“The cell phone — an evil invention if there ever was one,” declares self-made multi-millionaire

By John C. A. Manley

“Now, the cell phone — an evil invention if there ever was one,” writes self-made multi-millionaire Dan Kennedy in No BS Time Management for Entrepreneurs.

“People really feel compelled to answer these things 24/7. It is the ultimate interruption welcome mat, and it has amazing, mysterious powers over its owner…. Personally, I refuse to own or use one at all. I had one for two weeks once. Wound down the car window one day and threw it as far as I could. Never been tempted again.”

At Dan Kennedy seminars, he imposes a $100 fine any time a cell phone “erupts” (as he put it). The offending phone is also confiscated for the duration of the seminar.

“I think restaurants and theatres ought to collect them when you come in and give them back when you leave,” writes Kennedy, “like civilized saloons did with gunslinger’s weapons in the Old West.”
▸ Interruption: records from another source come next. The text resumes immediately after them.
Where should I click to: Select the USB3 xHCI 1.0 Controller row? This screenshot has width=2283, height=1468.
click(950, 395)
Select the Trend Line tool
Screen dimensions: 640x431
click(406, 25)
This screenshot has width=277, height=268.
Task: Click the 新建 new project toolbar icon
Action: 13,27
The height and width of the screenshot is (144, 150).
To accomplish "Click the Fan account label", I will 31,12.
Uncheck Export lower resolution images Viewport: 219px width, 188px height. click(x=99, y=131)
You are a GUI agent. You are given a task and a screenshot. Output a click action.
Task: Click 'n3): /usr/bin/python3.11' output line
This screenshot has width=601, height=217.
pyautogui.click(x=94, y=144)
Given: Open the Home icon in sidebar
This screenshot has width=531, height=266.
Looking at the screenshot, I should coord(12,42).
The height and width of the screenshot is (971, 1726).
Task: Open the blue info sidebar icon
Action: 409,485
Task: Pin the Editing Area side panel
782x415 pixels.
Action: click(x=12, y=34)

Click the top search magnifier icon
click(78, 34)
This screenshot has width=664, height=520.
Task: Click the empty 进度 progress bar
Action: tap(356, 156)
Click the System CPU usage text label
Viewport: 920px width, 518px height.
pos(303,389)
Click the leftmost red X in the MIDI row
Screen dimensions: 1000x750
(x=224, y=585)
When I was an art student in Italy, our instructor had a similar policy. Once one of the students was in the restroom and the handbag beside their easel began to ring. And ring. And ring.

This was back in the day when cell phones still had long antennas sticking out of them. Our instructor (who like Dan Kennedy refused to own a cell phone) reached into the bag and pulled out the phone by the tip of its antenna — as if he was dangling a dirty rat from the tail. He then walked away with it. We heard the front door open and close and he came back, with a big grin on his face, as he wiped his hands.

Now, I assure you my art instructor wasn’t concerned about getting cancer from cell phone radiation. He was a serious chain smoker. But he, like Kennedy, found they were the arch-enemy of creativity and productivity.

Yet smartphones are sold as being some kind of productivity tool — connecting you to Google Search, Wikipedia, ChatGPT, the cloud, your emails, your calendar, your to-do lists and endless YouTube videos of skateboarding cats.

In the end, whatever productivity benefits having a mini-computer with you everywhere you go seems far outweighed by the impracticality of typing on such a small screen that is bombarding you with endless distractions and notifications about things you aren’t in a position to do anything about while you drive on an icy road in a snow storm with your kids talking to you in the back seat while the radio is playing.

Nonetheless, many people believe that we need this hyper-connectivity to function in the modern world; while a self-made multi-millionaire such as Dan Kennedy argues that they are not at all “effective” for achieving our most important goals in life.